▶ ARBEITSANWEISUNG: Sammle aus den folgenden Zeilen jede, in der das Wort „menu“ vorkommt, und gib diese Zeilen unverändert wieder.

▶ ZU BEARBEITENDES MATERIAL:
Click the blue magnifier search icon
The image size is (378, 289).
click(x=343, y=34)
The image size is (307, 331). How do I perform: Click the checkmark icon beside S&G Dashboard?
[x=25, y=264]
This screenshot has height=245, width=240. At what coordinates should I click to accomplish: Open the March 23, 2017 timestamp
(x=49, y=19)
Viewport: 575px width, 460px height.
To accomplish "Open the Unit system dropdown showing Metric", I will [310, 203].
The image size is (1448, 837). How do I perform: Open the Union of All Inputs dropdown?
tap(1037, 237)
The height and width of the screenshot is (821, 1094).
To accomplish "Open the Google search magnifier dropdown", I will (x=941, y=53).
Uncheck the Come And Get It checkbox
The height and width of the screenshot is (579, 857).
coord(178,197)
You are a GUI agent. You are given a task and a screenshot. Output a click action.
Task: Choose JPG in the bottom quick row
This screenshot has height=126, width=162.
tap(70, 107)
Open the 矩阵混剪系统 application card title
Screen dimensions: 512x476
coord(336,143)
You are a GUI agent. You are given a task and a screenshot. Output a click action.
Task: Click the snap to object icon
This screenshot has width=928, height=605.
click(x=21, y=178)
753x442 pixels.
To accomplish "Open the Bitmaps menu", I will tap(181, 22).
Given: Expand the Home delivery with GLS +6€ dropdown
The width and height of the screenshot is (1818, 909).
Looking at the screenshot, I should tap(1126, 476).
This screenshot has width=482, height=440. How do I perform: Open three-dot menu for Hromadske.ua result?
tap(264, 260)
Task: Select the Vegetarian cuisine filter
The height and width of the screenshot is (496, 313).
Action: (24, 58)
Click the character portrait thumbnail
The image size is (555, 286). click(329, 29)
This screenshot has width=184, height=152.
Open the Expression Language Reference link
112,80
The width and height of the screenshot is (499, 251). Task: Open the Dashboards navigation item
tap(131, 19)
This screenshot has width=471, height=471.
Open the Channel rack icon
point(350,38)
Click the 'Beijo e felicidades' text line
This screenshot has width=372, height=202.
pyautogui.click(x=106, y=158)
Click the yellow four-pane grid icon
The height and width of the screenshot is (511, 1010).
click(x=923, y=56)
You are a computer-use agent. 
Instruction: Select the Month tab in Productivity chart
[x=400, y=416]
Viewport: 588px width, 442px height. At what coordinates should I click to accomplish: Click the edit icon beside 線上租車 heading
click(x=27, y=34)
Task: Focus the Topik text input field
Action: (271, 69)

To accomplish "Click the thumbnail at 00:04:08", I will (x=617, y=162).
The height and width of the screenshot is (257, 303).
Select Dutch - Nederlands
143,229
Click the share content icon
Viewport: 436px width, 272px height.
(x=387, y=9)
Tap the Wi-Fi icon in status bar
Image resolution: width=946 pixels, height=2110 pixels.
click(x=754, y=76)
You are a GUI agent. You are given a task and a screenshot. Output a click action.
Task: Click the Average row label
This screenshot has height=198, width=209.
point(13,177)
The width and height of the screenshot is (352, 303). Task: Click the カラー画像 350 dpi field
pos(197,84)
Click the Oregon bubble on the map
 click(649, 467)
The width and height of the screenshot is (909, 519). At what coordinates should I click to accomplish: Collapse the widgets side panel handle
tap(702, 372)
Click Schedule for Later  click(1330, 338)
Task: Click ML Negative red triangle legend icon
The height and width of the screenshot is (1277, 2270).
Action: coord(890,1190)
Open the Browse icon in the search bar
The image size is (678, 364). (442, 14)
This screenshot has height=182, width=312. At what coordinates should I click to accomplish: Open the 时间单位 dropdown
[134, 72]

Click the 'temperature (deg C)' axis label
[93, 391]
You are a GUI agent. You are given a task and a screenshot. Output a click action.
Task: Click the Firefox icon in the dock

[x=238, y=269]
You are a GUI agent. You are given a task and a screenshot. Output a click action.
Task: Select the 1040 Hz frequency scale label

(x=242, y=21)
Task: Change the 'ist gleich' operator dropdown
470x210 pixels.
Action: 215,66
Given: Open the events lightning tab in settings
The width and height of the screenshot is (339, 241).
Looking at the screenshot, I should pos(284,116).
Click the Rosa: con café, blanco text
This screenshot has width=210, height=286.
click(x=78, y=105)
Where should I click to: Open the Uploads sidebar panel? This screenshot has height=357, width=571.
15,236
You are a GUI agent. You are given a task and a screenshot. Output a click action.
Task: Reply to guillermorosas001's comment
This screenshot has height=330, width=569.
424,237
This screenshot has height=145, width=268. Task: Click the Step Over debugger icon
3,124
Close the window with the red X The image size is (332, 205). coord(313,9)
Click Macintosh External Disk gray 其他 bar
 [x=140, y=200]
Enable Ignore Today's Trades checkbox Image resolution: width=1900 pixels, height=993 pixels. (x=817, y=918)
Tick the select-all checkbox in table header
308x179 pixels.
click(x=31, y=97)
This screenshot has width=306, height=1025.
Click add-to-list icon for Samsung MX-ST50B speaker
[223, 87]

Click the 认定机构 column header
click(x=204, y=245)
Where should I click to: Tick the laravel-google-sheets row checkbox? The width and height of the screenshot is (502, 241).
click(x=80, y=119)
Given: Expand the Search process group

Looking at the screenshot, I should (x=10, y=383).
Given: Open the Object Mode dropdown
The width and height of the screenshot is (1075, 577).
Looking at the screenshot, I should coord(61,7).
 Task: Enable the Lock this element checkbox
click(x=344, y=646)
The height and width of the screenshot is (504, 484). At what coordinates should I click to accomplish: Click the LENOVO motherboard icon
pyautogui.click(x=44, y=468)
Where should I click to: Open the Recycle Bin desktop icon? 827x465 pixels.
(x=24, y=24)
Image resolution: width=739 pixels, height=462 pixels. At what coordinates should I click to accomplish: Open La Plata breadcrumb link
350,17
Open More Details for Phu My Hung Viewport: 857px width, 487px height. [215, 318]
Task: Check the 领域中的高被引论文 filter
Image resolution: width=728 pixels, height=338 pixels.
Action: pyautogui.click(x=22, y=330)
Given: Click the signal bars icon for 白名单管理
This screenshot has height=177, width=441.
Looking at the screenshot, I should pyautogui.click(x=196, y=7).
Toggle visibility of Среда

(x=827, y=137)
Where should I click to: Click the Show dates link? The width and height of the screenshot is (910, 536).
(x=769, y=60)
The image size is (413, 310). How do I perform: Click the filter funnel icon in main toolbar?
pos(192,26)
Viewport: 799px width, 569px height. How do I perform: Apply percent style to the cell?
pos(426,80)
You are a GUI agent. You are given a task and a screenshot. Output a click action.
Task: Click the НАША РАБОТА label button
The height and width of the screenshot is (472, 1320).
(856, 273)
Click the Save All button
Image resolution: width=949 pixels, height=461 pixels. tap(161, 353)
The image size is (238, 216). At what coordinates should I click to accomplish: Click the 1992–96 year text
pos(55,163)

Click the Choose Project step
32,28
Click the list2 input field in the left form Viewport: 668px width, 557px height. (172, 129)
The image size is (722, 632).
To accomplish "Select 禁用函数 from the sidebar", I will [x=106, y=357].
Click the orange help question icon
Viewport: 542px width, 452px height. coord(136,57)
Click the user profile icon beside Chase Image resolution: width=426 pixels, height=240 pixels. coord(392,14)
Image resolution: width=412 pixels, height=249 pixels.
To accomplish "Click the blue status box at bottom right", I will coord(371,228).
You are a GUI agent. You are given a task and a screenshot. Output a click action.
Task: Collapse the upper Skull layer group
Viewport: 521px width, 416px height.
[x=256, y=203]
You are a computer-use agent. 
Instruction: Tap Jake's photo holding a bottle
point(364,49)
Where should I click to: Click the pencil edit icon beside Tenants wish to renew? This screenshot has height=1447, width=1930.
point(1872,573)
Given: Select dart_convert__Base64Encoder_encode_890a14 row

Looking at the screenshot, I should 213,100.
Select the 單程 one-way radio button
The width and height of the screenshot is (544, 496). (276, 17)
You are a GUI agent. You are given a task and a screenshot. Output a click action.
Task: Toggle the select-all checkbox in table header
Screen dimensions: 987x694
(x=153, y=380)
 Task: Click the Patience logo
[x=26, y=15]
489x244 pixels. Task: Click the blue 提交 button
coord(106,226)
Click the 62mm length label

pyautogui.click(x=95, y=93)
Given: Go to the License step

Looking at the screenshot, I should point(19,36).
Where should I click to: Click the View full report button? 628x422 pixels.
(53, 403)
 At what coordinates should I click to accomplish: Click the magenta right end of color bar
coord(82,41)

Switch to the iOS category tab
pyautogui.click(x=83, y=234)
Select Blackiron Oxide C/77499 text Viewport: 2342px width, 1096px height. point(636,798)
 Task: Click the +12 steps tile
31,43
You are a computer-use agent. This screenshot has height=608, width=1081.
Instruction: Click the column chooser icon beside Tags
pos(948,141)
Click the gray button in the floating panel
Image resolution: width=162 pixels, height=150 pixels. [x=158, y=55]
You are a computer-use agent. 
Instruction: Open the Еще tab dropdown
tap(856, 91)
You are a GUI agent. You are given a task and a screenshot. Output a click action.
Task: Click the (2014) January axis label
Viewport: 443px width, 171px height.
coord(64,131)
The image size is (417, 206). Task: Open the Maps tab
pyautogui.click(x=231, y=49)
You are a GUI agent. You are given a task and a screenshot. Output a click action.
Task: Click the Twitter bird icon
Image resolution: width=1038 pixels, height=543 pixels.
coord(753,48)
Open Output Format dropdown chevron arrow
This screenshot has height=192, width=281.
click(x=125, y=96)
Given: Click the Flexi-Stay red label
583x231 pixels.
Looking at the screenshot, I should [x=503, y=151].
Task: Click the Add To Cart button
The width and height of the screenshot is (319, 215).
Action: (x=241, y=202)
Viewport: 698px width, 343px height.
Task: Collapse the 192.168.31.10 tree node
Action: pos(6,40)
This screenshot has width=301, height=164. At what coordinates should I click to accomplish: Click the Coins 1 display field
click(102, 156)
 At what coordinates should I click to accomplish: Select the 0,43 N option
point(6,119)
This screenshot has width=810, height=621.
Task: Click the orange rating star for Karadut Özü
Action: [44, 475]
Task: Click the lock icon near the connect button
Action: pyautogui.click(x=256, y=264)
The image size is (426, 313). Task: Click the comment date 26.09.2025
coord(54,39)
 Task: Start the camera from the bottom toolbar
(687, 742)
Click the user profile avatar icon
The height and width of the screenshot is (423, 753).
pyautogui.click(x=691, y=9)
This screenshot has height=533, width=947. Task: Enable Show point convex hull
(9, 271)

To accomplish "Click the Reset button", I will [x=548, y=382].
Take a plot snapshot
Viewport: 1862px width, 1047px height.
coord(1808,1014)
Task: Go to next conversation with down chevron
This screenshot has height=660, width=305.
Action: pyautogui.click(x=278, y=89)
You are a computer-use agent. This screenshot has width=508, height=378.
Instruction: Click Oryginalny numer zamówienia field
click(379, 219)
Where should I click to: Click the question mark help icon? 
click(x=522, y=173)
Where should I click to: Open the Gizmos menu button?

▶ ANTWORT ZUR AUFGABE:
To accomplish "Open the Bitmaps menu", I will tap(181, 22).
This screenshot has width=482, height=440. How do I perform: Open three-dot menu for Hromadske.ua result?
Where should I click to: Open the Gizmos menu button?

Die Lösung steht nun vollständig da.